- REQUIRED ACTION
Repeat exactly what runs from the line containing "1456x819 pixels. How" through the last line of the material below. Do not copy the pictures.

[Opening PROVIDED MATERIAL section]

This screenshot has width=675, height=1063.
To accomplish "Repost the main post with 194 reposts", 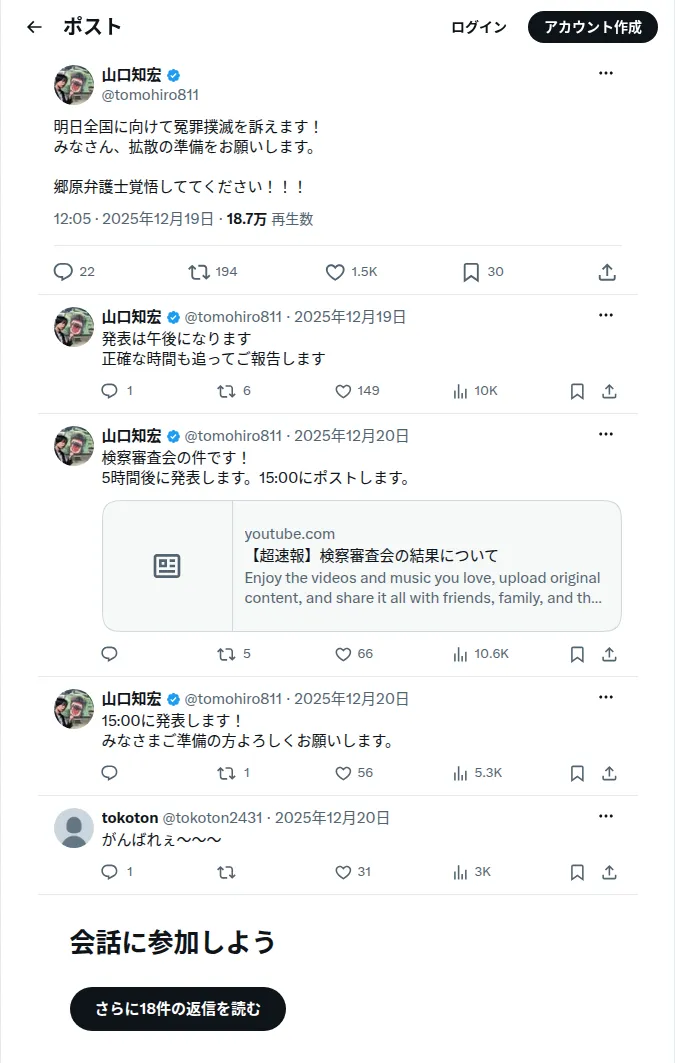I will [x=199, y=272].
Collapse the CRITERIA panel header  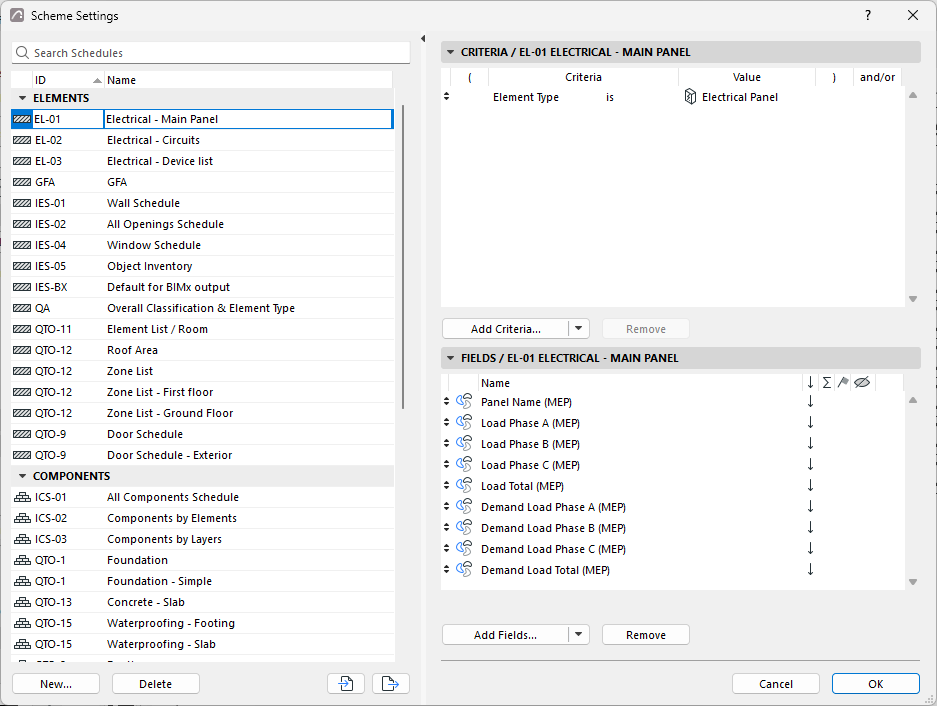(451, 52)
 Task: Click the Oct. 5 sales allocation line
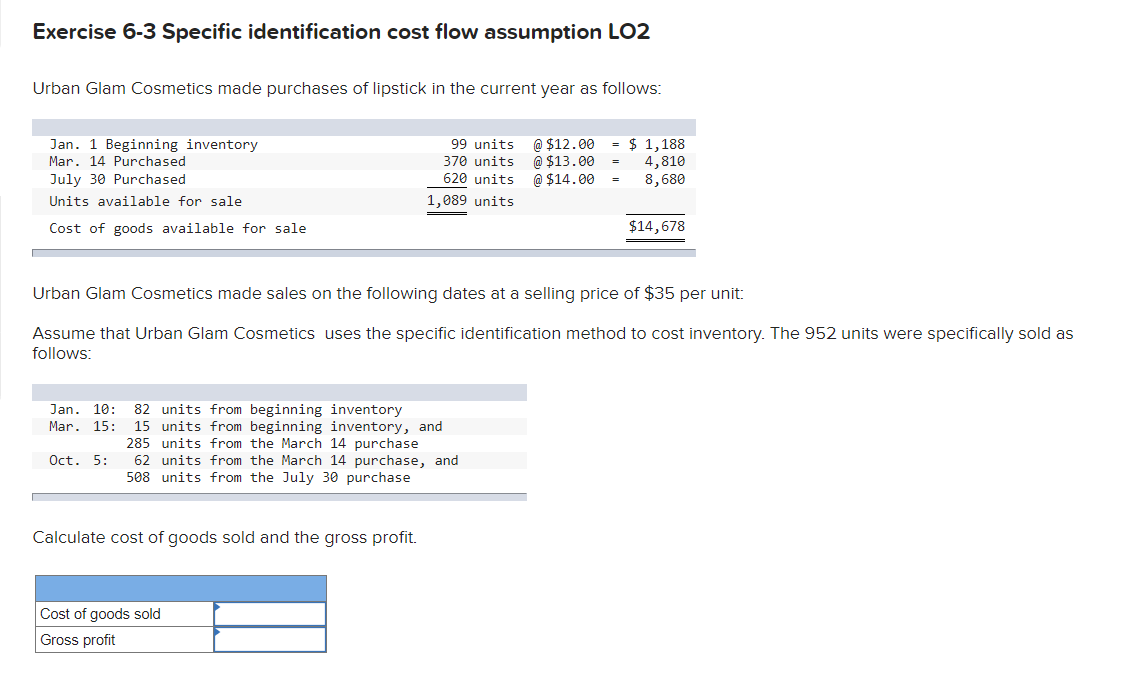tap(252, 460)
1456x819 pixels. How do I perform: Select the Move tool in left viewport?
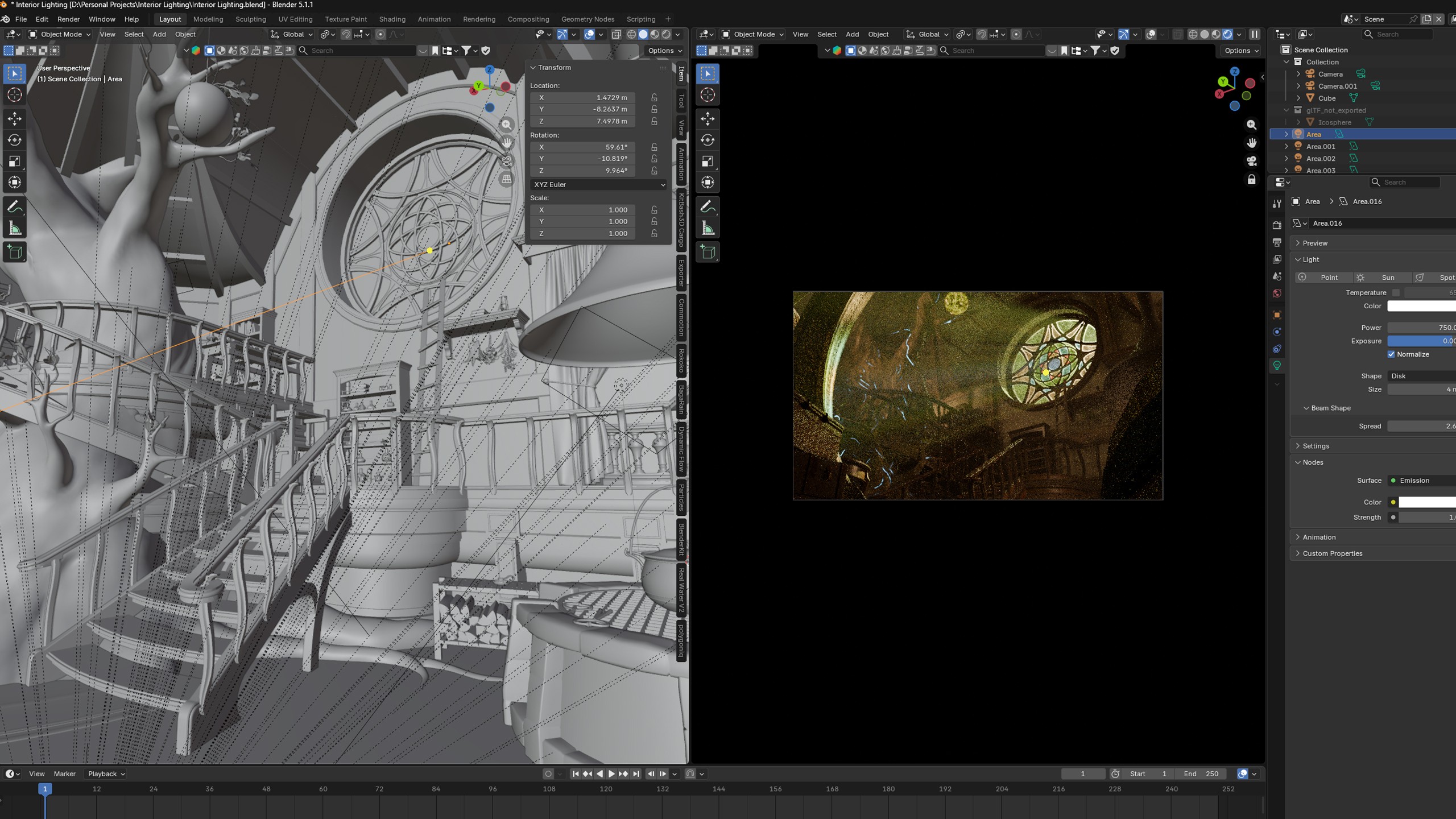pyautogui.click(x=15, y=118)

[Closing PROVIDED MATERIAL section]

- TASK SOLUTION
1456x819 pixels. How do I perform: Select the Move tool in left viewport?
pyautogui.click(x=15, y=118)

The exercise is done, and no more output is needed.